If the market is any indication, the answer is a resounding no! Check out market share research conducted earlier this year and published on Silicon Angle. The two largest commercial application servers Websphere and Weblogic have a whopping 2.17% market share between them. The lion share of the market is going to open source application servers such as Tomcat and JBoss.
As an architect and developer, I've always thought open source application servers easier to support. In most organizations, access to software vendor support staff is tightly controlled and requires a bureaucratic effort to utilize. Because of this, developers are often left attempting to resolve issues on their own anyway. 
Self serve resources for commercial application servers such as documentation, web postings for similar problems, and searchable bug lists are often not much better than what you find with the open source alternatives. Furthermore, getting to knowledgeable support staff often takes time I don't usually have. Often, my support calls need to get routed from first-level support to second or third level support.
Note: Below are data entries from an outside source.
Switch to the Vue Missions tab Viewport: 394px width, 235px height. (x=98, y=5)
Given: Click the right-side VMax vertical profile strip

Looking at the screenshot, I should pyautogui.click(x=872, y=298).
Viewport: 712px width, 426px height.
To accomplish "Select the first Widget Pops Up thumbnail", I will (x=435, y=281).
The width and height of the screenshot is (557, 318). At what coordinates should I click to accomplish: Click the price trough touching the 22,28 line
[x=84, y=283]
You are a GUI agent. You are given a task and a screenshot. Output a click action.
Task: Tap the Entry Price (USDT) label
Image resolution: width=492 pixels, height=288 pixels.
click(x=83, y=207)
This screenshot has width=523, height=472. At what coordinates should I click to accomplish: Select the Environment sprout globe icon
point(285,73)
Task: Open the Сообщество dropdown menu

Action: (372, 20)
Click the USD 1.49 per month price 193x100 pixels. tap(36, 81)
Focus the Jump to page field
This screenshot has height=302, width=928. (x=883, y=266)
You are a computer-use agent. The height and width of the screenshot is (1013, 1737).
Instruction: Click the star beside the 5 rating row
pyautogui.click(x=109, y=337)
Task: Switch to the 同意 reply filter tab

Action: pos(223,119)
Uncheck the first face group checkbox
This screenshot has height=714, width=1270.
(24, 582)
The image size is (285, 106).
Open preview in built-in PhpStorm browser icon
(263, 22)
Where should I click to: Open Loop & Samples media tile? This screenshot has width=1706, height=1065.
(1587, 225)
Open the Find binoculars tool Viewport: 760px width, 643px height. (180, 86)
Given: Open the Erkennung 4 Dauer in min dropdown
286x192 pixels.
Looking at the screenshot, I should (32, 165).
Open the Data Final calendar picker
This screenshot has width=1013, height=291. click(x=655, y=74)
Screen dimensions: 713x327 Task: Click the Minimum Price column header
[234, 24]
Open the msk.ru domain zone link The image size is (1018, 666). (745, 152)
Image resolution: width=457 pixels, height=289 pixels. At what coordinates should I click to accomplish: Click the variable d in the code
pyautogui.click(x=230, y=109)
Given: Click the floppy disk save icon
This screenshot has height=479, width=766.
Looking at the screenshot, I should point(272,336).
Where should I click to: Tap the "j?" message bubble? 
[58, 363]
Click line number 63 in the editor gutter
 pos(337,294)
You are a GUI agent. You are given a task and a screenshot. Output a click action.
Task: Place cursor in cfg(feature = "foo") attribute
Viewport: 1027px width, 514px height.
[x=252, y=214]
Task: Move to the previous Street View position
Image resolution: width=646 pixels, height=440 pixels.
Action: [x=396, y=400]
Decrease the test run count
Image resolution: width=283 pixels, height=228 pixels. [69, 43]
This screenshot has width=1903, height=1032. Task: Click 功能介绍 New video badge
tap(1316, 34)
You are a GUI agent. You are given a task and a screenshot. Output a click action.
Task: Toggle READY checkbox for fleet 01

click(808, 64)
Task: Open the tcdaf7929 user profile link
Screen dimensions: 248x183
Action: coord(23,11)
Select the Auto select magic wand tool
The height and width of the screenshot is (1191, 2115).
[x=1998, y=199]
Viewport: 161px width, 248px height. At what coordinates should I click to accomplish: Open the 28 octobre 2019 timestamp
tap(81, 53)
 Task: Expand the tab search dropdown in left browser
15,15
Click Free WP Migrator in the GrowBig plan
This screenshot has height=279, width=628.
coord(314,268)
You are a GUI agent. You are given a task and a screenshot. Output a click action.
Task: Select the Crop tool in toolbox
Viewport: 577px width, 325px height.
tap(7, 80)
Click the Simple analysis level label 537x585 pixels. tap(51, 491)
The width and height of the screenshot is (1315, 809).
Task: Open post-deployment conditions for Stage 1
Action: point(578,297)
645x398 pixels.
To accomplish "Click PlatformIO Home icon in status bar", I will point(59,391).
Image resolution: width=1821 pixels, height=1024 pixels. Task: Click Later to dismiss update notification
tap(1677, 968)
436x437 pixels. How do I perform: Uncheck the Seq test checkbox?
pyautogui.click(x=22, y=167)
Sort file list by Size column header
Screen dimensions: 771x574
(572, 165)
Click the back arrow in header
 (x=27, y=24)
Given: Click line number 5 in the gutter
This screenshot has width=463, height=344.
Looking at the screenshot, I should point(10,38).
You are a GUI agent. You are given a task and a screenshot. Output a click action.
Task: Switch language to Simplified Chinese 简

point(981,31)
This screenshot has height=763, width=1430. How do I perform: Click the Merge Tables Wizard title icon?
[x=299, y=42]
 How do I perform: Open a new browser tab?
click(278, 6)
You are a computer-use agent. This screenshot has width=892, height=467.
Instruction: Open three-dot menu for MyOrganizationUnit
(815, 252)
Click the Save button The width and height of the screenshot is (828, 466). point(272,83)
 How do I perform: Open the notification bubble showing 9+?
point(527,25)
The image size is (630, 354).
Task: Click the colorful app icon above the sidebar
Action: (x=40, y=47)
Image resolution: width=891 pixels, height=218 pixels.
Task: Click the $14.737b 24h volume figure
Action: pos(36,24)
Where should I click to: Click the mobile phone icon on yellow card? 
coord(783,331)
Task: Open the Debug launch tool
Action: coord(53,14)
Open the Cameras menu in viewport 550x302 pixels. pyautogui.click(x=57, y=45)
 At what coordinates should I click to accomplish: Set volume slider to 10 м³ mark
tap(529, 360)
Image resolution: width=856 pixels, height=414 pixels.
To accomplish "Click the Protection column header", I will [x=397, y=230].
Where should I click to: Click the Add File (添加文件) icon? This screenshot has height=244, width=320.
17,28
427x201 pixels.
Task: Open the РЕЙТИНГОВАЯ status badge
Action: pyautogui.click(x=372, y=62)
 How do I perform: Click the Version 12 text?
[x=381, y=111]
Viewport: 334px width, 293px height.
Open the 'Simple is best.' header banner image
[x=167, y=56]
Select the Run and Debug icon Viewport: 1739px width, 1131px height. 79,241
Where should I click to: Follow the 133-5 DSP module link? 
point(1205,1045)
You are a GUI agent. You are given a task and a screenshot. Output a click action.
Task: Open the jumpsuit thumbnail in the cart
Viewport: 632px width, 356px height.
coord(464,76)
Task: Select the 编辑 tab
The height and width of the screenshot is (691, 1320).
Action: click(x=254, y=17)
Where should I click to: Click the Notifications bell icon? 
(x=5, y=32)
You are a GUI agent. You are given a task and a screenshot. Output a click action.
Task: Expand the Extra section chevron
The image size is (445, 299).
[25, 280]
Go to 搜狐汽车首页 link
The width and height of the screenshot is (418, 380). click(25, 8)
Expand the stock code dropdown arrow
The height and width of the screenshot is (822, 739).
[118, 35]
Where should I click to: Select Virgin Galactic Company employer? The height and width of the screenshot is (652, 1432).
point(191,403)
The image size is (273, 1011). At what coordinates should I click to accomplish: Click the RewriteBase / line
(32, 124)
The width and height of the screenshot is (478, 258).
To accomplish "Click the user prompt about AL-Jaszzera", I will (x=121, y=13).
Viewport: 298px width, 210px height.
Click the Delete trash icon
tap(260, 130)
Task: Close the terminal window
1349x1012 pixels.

Most problems that start out being blamed as "application server" issues are usually application code defects. Rarely are outage or production defects resolved at the application server level. This makes sense as application server code is usually better and more thoroughly tested than application code.
As a manager, I've never found the "security" of having vendor resources available particularly comforting. It certainly doesn't assuage clients who are experiencing some type of outage or defect they need help with for very long.
Centralize and standardize use of sophisticated software (whether its commercial or open source) throughout the enterprise. Standardize the use of application server software to the point where all the typical issues are solved once and do not need to be continually revisited. For example for application servers, I standardize all build and deployment scripts and container configurations. With the exception of memory allocation and port assignments, I standardize other feature usage (e.g. management console usage) so that they are the same for all deployed applications.
These choices are not usually revisited by each application developer or team for each application. When the need for changes arise, these changes are centrally evaluated and those configuration standards changed. The change is then deployed on a planned basis throughout the enterprise. This may seem a bit excessive, but I'd rather developers spend time adding needed software features to applications and better supporting the business rather than low level application server configuration concerns. As a result of this standardization, mysterious problems occurring in some environments and not others rarely happen. I've written more about the benefits of this type of standardization here.
Some organizations see liability benefits to commercial software. For instance, it's another firm to possibly to shift blame to should problems and issues arise. Maybe it's where I've worked in the past, but I've never seen blame shifting strategies of this type work over the long term.
Another inference from this market share study is that use of Enterprise Java Beans (EJBs) has largely disappeared. However, that should be a separate discussion.